### WORK REQUEST
Your answer must be an exact copy of the data below.

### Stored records
BEGIN
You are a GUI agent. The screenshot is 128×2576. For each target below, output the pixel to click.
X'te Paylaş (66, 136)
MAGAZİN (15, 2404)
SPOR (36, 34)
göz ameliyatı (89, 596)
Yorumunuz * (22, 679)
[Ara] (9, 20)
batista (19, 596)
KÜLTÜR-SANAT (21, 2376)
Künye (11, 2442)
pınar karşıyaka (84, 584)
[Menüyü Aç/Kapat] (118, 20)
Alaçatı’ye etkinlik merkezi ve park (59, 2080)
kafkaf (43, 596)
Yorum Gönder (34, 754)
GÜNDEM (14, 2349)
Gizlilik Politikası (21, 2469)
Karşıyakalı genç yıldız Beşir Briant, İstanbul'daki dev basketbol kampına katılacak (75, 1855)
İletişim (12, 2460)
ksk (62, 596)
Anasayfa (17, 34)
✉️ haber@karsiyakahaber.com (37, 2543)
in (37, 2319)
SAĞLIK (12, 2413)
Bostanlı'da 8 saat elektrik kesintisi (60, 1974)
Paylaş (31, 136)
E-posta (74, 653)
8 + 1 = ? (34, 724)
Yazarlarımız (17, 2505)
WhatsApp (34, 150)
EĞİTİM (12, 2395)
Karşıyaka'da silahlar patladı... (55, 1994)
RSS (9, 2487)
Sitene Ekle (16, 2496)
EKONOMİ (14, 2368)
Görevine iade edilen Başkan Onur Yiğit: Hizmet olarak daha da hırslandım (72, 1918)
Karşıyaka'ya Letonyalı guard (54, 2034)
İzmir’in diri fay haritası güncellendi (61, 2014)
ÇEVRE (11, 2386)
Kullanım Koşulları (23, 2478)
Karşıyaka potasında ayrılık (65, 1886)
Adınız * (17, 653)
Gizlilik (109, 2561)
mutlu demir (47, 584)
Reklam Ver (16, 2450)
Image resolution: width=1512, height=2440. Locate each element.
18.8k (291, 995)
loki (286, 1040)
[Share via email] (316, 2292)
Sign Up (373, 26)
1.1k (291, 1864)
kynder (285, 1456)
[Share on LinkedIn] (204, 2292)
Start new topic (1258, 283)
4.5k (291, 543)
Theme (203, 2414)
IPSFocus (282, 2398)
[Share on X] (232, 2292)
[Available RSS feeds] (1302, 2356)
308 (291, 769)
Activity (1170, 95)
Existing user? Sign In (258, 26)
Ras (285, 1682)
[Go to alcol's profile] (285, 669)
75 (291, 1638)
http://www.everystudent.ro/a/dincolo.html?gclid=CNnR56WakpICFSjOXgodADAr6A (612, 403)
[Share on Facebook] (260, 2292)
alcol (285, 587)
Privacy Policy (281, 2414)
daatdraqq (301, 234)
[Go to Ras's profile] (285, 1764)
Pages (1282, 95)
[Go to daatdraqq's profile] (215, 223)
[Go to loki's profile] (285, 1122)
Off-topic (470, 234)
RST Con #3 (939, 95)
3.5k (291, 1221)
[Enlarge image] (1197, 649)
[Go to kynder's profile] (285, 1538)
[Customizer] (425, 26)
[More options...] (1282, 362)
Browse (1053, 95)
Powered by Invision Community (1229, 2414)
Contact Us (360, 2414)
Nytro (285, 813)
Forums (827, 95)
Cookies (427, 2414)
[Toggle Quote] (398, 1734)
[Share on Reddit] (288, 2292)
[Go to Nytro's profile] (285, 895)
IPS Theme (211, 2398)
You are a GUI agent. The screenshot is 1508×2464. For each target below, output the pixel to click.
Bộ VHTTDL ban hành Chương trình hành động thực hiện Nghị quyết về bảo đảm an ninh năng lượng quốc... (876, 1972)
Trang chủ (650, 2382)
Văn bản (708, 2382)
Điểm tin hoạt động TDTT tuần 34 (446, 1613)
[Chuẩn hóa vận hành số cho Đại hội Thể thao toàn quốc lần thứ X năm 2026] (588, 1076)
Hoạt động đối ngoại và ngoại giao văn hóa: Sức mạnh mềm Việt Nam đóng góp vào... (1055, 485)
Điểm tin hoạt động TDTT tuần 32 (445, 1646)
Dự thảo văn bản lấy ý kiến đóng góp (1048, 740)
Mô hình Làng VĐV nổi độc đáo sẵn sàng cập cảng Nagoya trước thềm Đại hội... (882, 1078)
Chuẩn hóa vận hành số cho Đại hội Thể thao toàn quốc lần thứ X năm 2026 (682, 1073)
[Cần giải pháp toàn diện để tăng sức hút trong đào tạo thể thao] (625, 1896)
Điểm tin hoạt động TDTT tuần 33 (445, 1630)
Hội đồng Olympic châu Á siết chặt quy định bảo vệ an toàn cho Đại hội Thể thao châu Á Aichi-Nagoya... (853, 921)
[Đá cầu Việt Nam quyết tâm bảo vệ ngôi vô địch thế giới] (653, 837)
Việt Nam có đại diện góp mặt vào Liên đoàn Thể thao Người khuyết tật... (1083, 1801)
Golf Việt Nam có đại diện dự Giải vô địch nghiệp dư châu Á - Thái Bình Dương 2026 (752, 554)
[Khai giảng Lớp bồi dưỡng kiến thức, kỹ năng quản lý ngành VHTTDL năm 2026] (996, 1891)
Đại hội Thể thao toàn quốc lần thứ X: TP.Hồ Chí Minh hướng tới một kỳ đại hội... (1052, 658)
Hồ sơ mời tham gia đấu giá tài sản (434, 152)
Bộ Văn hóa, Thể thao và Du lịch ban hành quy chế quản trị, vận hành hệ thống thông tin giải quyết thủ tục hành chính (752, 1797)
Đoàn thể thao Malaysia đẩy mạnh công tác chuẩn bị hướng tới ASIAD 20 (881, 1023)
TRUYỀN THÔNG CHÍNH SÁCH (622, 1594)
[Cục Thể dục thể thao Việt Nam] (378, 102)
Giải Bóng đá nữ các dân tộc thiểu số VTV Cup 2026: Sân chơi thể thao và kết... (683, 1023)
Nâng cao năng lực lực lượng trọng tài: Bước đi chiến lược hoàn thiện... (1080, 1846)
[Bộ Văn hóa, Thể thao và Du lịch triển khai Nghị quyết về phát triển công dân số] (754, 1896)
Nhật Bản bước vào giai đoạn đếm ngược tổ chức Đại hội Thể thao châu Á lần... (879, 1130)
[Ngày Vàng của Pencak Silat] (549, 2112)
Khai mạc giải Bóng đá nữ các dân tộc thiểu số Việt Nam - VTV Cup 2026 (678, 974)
END
### OUTPUT BELOW
You are a GUI agent. The screenshot is 128×2576. For each target below, output the pixel to click.
X'te Paylaş (66, 136)
MAGAZİN (15, 2404)
SPOR (36, 34)
göz ameliyatı (89, 596)
Yorumunuz * (22, 679)
[Ara] (9, 20)
batista (19, 596)
KÜLTÜR-SANAT (21, 2376)
Künye (11, 2442)
pınar karşıyaka (84, 584)
[Menüyü Aç/Kapat] (118, 20)
Alaçatı’ye etkinlik merkezi ve park (59, 2080)
kafkaf (43, 596)
Yorum Gönder (34, 754)
GÜNDEM (14, 2349)
Gizlilik Politikası (21, 2469)
Karşıyakalı genç yıldız Beşir Briant, İstanbul'daki dev basketbol kampına katılacak (75, 1855)
İletişim (12, 2460)
ksk (62, 596)
Anasayfa (17, 34)
✉️ haber@karsiyakahaber.com (37, 2543)
in (37, 2319)
SAĞLIK (12, 2413)
Bostanlı'da 8 saat elektrik kesintisi (60, 1974)
Paylaş (31, 136)
E-posta (74, 653)
8 + 1 = ? (34, 724)
Yazarlarımız (17, 2505)
WhatsApp (34, 150)
EĞİTİM (12, 2395)
Karşıyaka'da silahlar patladı... (55, 1994)
RSS (9, 2487)
Sitene Ekle (16, 2496)
EKONOMİ (14, 2368)
Görevine iade edilen Başkan Onur Yiğit: Hizmet olarak daha da hırslandım (72, 1918)
Karşıyaka'ya Letonyalı guard (54, 2034)
İzmir’in diri fay haritası güncellendi (61, 2014)
ÇEVRE (11, 2386)
Kullanım Koşulları (23, 2478)
Karşıyaka potasında ayrılık (65, 1886)
Adınız * (17, 653)
Gizlilik (109, 2561)
mutlu demir (47, 584)
Reklam Ver (16, 2450)
Image resolution: width=1512, height=2440. Locate each element.
18.8k (291, 995)
loki (286, 1040)
[Share via email] (316, 2292)
Sign Up (373, 26)
1.1k (291, 1864)
kynder (285, 1456)
[Share on LinkedIn] (204, 2292)
Start new topic (1258, 283)
4.5k (291, 543)
Theme (203, 2414)
IPSFocus (282, 2398)
[Share on X] (232, 2292)
[Available RSS feeds] (1302, 2356)
308 (291, 769)
Activity (1170, 95)
Existing user? Sign In (258, 26)
Ras (285, 1682)
[Go to alcol's profile] (285, 669)
75 (291, 1638)
http://www.everystudent.ro/a/dincolo.html?gclid=CNnR56WakpICFSjOXgodADAr6A (612, 403)
[Share on Facebook] (260, 2292)
alcol (285, 587)
Privacy Policy (281, 2414)
daatdraqq (301, 234)
[Go to Ras's profile] (285, 1764)
Pages (1282, 95)
[Go to daatdraqq's profile] (215, 223)
[Go to loki's profile] (285, 1122)
Off-topic (470, 234)
RST Con #3 (939, 95)
3.5k (291, 1221)
[Enlarge image] (1197, 649)
[Go to kynder's profile] (285, 1538)
[Customizer] (425, 26)
[More options...] (1282, 362)
Browse (1053, 95)
Powered by Invision Community (1229, 2414)
Contact Us (360, 2414)
Nytro (285, 813)
Forums (827, 95)
Cookies (427, 2414)
[Toggle Quote] (398, 1734)
[Share on Reddit] (288, 2292)
[Go to Nytro's profile] (285, 895)
IPS Theme (211, 2398)
You are a GUI agent. The screenshot is 1508×2464. For each target below, output the pixel to click.
Bộ VHTTDL ban hành Chương trình hành động thực hiện Nghị quyết về bảo đảm an ninh năng lượng quốc... (876, 1972)
Trang chủ (650, 2382)
Văn bản (708, 2382)
Điểm tin hoạt động TDTT tuần 34 (446, 1613)
[Chuẩn hóa vận hành số cho Đại hội Thể thao toàn quốc lần thứ X năm 2026] (588, 1076)
Hoạt động đối ngoại và ngoại giao văn hóa: Sức mạnh mềm Việt Nam đóng góp vào... (1055, 485)
Điểm tin hoạt động TDTT tuần 32 (445, 1646)
Dự thảo văn bản lấy ý kiến đóng góp (1048, 740)
Mô hình Làng VĐV nổi độc đáo sẵn sàng cập cảng Nagoya trước thềm Đại hội... (882, 1078)
Chuẩn hóa vận hành số cho Đại hội Thể thao toàn quốc lần thứ X năm 2026 (682, 1073)
[Cần giải pháp toàn diện để tăng sức hút trong đào tạo thể thao] (625, 1896)
Điểm tin hoạt động TDTT tuần 33 (445, 1630)
Hội đồng Olympic châu Á siết chặt quy định bảo vệ an toàn cho Đại hội Thể thao châu Á Aichi-Nagoya... (853, 921)
[Đá cầu Việt Nam quyết tâm bảo vệ ngôi vô địch thế giới] (653, 837)
Việt Nam có đại diện góp mặt vào Liên đoàn Thể thao Người khuyết tật... (1083, 1801)
Golf Việt Nam có đại diện dự Giải vô địch nghiệp dư châu Á - Thái Bình Dương 2026 (752, 554)
[Khai giảng Lớp bồi dưỡng kiến thức, kỹ năng quản lý ngành VHTTDL năm 2026] (996, 1891)
Đại hội Thể thao toàn quốc lần thứ X: TP.Hồ Chí Minh hướng tới một kỳ đại hội... (1052, 658)
Hồ sơ mời tham gia đấu giá tài sản (434, 152)
Bộ Văn hóa, Thể thao và Du lịch ban hành quy chế quản trị, vận hành hệ thống thông tin giải quyết thủ tục hành chính (752, 1797)
Đoàn thể thao Malaysia đẩy mạnh công tác chuẩn bị hướng tới ASIAD 20 (881, 1023)
TRUYỀN THÔNG CHÍNH SÁCH (622, 1594)
[Cục Thể dục thể thao Việt Nam] (378, 102)
Giải Bóng đá nữ các dân tộc thiểu số VTV Cup 2026: Sân chơi thể thao và kết... (683, 1023)
Nâng cao năng lực lực lượng trọng tài: Bước đi chiến lược hoàn thiện... (1080, 1846)
[Bộ Văn hóa, Thể thao và Du lịch triển khai Nghị quyết về phát triển công dân số] (754, 1896)
Nhật Bản bước vào giai đoạn đếm ngược tổ chức Đại hội Thể thao châu Á lần... (879, 1130)
[Ngày Vàng của Pencak Silat] (549, 2112)
Khai mạc giải Bóng đá nữ các dân tộc thiểu số Việt Nam - VTV Cup 2026 (678, 974)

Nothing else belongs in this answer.